Exercise instructions
Copy the material below line for line, keeping every character unchanged.

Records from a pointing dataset
━━━━━━

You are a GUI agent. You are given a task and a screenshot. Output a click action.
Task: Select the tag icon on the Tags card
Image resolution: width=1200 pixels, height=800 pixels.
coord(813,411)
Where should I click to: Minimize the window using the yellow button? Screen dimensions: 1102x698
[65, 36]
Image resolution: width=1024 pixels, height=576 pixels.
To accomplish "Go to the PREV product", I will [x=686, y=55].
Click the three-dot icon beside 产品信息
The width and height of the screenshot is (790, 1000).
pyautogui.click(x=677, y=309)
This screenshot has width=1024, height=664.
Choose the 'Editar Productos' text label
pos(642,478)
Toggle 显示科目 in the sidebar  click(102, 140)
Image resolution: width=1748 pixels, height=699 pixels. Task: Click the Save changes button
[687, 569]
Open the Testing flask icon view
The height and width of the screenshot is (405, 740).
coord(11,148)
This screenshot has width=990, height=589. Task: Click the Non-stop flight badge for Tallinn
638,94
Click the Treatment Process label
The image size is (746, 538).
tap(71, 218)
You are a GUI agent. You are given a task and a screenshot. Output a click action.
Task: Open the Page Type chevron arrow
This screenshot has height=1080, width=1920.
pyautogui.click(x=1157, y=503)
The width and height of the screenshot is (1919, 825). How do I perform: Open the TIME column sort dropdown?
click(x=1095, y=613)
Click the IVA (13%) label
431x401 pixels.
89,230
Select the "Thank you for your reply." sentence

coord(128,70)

━━━━━━

Complete answer
You are a GUI agent. You are given a task and a screenshot. Output a click action.
Task: Select the tag icon on the Tags card
Image resolution: width=1200 pixels, height=800 pixels.
coord(813,411)
Where should I click to: Minimize the window using the yellow button? Screen dimensions: 1102x698
[65, 36]
Image resolution: width=1024 pixels, height=576 pixels.
To accomplish "Go to the PREV product", I will [x=686, y=55].
Click the three-dot icon beside 产品信息
The width and height of the screenshot is (790, 1000).
pyautogui.click(x=677, y=309)
This screenshot has width=1024, height=664.
Choose the 'Editar Productos' text label
pos(642,478)
Toggle 显示科目 in the sidebar  click(102, 140)
Image resolution: width=1748 pixels, height=699 pixels. Task: Click the Save changes button
[687, 569]
Open the Testing flask icon view
The height and width of the screenshot is (405, 740).
coord(11,148)
This screenshot has width=990, height=589. Task: Click the Non-stop flight badge for Tallinn
638,94
Click the Treatment Process label
The image size is (746, 538).
tap(71, 218)
You are a GUI agent. You are given a task and a screenshot. Output a click action.
Task: Open the Page Type chevron arrow
This screenshot has height=1080, width=1920.
pyautogui.click(x=1157, y=503)
The width and height of the screenshot is (1919, 825). How do I perform: Open the TIME column sort dropdown?
click(x=1095, y=613)
Click the IVA (13%) label
431x401 pixels.
89,230
Select the "Thank you for your reply." sentence

coord(128,70)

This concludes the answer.